I didn’t take too many notes during this talk. The main points were that the number of markets in Melbourne were continuing to grow, but the number around regional area were not. The association was looking to bring in a certification process in the next twelve months so that no farmers market stall could operate unless it was the farmer themselves operating the stall.

The reference to Farmers Markets in subsequent talks and private discussions was surprising and interesting. There wasn’t the support for Farmers Markets that I would have expected.

Many of the growers I spoke to complained that they don’t have the time to visit every market. A day at a market is a day off the farm, so it really has to pay well, and many market operators treat it as a “day out”, and don’t properly consider the growers. Many farmers just don’t like standing behind a stall and would rather someone do it for them.

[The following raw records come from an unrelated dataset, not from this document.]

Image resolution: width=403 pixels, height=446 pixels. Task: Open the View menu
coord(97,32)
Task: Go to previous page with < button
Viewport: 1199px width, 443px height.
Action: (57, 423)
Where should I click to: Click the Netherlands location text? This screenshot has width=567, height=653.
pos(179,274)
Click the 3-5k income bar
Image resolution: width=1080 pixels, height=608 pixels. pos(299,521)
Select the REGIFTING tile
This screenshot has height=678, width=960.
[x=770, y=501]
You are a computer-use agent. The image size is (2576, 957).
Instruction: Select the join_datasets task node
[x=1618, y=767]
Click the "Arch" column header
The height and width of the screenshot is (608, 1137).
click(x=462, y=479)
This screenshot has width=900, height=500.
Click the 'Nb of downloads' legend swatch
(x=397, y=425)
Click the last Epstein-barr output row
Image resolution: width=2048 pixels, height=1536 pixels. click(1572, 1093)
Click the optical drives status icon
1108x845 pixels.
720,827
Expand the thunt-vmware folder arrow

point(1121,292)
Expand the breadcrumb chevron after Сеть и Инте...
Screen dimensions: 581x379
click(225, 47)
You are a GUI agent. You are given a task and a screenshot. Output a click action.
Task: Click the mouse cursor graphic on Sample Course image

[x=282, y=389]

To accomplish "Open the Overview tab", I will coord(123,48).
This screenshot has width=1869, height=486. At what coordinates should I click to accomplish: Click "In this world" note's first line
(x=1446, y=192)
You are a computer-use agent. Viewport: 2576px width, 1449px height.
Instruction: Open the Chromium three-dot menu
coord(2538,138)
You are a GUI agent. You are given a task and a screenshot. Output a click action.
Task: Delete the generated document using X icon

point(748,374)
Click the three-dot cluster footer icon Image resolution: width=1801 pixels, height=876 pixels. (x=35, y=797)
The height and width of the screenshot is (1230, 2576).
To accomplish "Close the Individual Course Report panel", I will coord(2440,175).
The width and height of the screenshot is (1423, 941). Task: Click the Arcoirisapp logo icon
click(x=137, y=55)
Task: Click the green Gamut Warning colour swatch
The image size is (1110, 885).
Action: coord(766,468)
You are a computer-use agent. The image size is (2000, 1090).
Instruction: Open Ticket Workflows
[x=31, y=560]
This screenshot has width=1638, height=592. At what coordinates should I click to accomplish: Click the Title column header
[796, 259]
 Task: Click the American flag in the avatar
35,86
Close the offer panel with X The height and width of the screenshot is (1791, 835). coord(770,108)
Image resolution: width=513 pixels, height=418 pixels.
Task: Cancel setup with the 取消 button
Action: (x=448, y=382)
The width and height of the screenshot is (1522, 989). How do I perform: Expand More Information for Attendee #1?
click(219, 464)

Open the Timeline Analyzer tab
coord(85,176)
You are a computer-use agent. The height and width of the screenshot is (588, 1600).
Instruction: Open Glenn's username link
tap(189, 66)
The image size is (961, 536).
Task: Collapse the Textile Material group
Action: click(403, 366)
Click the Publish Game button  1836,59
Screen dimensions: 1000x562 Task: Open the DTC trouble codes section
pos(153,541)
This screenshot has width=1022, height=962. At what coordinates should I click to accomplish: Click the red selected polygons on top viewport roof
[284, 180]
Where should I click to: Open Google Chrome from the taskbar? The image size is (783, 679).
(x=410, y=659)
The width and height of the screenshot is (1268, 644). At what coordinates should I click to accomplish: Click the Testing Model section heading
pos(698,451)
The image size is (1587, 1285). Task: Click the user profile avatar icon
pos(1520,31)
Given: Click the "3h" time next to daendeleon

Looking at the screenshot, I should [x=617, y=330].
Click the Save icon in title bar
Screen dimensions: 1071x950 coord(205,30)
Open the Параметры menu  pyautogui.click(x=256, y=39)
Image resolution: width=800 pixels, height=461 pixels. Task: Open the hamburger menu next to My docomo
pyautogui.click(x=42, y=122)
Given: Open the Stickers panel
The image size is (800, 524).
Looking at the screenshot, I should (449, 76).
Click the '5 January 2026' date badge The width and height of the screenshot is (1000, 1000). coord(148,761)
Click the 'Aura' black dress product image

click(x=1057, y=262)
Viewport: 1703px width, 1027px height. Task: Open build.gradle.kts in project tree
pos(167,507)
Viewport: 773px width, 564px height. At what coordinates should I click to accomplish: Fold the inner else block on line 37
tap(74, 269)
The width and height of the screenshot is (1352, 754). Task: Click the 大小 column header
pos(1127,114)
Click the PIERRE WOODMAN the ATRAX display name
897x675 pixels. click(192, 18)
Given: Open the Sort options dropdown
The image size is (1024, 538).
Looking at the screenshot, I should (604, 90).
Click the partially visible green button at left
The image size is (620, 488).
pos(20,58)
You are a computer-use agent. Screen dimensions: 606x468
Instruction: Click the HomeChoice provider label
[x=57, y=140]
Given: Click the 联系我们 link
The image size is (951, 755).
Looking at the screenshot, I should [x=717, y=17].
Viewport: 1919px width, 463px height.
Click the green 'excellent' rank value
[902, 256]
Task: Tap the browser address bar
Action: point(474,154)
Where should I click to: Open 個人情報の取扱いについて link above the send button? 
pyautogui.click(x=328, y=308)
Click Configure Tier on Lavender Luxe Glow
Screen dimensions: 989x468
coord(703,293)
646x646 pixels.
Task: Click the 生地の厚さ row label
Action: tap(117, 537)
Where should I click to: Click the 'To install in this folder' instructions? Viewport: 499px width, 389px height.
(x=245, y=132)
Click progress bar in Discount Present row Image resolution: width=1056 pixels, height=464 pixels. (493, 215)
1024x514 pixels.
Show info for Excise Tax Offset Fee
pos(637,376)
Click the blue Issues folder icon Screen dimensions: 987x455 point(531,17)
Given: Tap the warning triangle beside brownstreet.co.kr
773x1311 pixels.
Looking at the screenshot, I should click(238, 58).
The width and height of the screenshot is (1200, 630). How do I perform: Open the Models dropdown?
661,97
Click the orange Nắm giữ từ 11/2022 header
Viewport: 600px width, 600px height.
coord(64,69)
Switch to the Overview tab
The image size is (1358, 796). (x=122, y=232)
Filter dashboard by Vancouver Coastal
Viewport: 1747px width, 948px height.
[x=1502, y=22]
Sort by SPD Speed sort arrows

Participants from the social enterprises whose concern was food security for disadvantaged people, were also critical of farmers markets.

The next speaker was the pick of the day for me; Robert Pekin from Food Connect told his story as a dairy farmer that had to reinvent himself after his farm failed. For anyone who has seen The Real Dirt on Farmer John, their stories paralleled.

They operate from Brisbane, distributing 850 food boxes per week. Their produce is sourced direct from growers, with a focus on “small” and “local” growers rather than organic (although about 85% is organic). None of it is certified organic – they use a less onerous and more affordable certification scheme based on trust and relationships between the grower and eater. This is one that is recognized internationally and allows smaller growers to be labeled organic for the purpose of serving a local market. It currently operates in many third world countries and is promoted by the International Federation of Organic Agriculture.

They will take produce from home gardeners, kids selling on road side, small growers, anyone that fits their framework and they feel affiliated with. The result is organic produce that is less than cost of conventional (chemical) produce from supermarkets.

The boxes are not home delivered, but sent to a network of “City Cousins” dotted throughout Brisbane – essentially customers who have opened their house to be a place where others can pick up their food box from. IN exchange they get 50% off their food box.

The farmer gets paid in advance, meaning they have the capital to invest in seedlings etc. Food Connect require a minimum 4 week subscription from their customers, which allows them the cashflow to pay the farmers.

They handle all the marketing, invoicing, ordering, distribution and transport for the farmer, and can make a commitment to the farmer for how much of the crop they will take on. In many cases, they are able to take the whole crop.

The business itself was structured as “For Surplus” company, meaning no individual can profit, and the business can never be sold.

Robert made some other observations that ruffled a few feathers but contained welcome honesty, for example, farmers markets eliminate huge proportion of population by focussing on gourmet, the most effective sequester of carbon is soil, not trees; carbon offsets based on large plantations of trees is a joke, and will do nothing to reduce our carbon footprint.

Looking at the Food Connect model really got me excited – it contained nearly all the components I’ve been dreaming about for the Food Garden, and will be looking to implement over the coming years. Some of these are already underway, but its too early to give details. But they all focus on encouraging more food to be grown by small organic growers, in our local regions and providing the market and means to trade their produce.

The rest of the day included talks covered a range of topics including; a regional food hub being proposed by Brotherhood St Laurence; food waste with Second Bite that recovers tones of food from markets and special events for disadvantaged people in Melbourne (a story of Sacred Heart Mission residents feasting on untouched salmon and imported Austrian chocolate cakes left over from the Emirates tent on Melbourne Cup day); a look at Community Garden schemes run by organization Cultivating Community.